鵜ノ瀬は 二月堂の若狭井に通じているとされていて 旧暦2月に鵜の瀬で二月堂に水を送る「お水送り神事」が行われ その水を受ける祭事が二月堂の「お水取り」の始まりとされています

この遠敷明神は 若狭姫神社の祭神「若狭姫神=豊玉姫命」で 東大寺の二月堂の右手裏に遠敷神社(Onyu Shrine)があります

境内の奥に御神水『遠敷大明神 霊水(桂の井)』があり 次のようにあります

名水とは風土なり
鎮守の森が、神霊の籠る場所に相応しい水源地に多く祭られているのは、生命の源の水を神々が司られ、人々がその水を農耕、飲用物として恵んでいただくという姿を示すものといわれている。

当神社の境内は、今でも絶え間なく大気を浄化し地中深く伏流水を蓄えて、地上を潤し続けている。
この井戸は夏のひと時を除いて、水量豊かなるが故、深さ3m余の浅井戸である。

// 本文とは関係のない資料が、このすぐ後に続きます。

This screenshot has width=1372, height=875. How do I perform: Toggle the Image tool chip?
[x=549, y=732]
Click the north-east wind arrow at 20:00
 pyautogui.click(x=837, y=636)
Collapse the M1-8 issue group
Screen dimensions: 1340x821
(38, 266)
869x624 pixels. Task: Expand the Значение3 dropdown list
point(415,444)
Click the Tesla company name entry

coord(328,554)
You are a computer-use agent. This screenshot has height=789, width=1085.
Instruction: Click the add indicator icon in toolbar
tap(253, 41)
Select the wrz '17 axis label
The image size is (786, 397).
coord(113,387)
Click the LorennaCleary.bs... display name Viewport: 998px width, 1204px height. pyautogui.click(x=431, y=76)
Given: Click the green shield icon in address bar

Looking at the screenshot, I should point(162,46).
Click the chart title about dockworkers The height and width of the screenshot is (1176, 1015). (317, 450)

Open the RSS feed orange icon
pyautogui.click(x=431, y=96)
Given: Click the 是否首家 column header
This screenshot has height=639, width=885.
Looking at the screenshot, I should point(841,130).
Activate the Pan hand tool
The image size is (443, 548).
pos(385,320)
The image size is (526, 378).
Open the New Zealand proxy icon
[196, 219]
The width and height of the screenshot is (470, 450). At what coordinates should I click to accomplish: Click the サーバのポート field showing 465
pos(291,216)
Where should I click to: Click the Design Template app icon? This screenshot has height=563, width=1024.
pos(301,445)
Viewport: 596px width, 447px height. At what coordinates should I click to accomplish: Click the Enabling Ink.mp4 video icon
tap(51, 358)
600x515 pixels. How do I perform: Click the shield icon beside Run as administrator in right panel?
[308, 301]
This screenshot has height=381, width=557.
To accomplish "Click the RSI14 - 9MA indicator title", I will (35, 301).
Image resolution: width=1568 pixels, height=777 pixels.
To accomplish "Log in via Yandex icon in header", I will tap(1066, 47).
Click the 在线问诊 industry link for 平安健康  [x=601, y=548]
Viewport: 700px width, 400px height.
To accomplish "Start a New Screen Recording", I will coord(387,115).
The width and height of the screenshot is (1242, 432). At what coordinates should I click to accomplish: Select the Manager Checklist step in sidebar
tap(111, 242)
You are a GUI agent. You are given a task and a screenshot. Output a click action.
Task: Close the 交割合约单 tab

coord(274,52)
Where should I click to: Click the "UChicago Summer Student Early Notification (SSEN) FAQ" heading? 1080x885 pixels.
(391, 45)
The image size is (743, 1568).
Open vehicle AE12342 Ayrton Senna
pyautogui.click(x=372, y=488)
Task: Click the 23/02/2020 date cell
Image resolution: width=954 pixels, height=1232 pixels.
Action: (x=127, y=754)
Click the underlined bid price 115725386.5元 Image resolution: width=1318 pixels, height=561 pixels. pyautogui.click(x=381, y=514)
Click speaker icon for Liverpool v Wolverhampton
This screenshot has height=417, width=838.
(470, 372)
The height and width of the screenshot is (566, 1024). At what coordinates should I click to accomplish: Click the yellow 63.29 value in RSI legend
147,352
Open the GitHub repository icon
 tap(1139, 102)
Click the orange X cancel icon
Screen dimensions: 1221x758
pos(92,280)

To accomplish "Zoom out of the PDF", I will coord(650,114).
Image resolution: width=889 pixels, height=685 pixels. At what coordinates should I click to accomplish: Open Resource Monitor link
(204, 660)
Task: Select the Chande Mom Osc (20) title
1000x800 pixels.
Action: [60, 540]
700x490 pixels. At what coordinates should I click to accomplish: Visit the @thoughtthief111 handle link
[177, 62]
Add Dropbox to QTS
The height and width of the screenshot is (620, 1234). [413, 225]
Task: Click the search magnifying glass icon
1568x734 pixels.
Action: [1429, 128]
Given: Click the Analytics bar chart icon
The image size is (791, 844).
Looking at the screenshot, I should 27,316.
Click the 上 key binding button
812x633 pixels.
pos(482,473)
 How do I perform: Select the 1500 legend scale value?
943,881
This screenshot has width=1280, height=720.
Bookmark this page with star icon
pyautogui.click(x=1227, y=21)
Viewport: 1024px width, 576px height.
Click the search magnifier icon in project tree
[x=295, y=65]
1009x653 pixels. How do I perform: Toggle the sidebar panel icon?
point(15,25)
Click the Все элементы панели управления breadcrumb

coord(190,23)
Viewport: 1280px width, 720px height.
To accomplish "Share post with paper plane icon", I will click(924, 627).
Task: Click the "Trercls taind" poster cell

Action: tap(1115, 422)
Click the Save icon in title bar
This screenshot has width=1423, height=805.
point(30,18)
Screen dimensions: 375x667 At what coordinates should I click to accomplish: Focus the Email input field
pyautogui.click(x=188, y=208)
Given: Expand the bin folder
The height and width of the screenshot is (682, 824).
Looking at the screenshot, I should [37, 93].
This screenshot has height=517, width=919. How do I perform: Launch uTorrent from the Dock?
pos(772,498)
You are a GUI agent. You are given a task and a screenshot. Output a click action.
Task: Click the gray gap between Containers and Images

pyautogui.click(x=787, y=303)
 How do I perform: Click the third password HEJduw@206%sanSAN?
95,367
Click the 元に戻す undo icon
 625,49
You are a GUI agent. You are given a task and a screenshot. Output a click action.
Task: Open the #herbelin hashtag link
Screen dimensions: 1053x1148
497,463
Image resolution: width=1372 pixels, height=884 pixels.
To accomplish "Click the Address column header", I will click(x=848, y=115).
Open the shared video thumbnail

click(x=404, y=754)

ポンプのバルブをひねると、一分間に18リットル、つまり一升瓶にして10本、一時間当たり600本、一日では14,400本の水を汲みだせますが、実際はその10数倍が可能であり、その折、井戸の下部の側壁の穴より清冽な水が激しく流入する様は、正に神井と呼ぶのに相応しいものである。
神社の祭典には、この水を神饌に用いて神前にたてまつっていることは勿論、神聖な力を備えた霊水として崇拝され、病気平癒、茶道、書道上達などの神徳を人々に授けている。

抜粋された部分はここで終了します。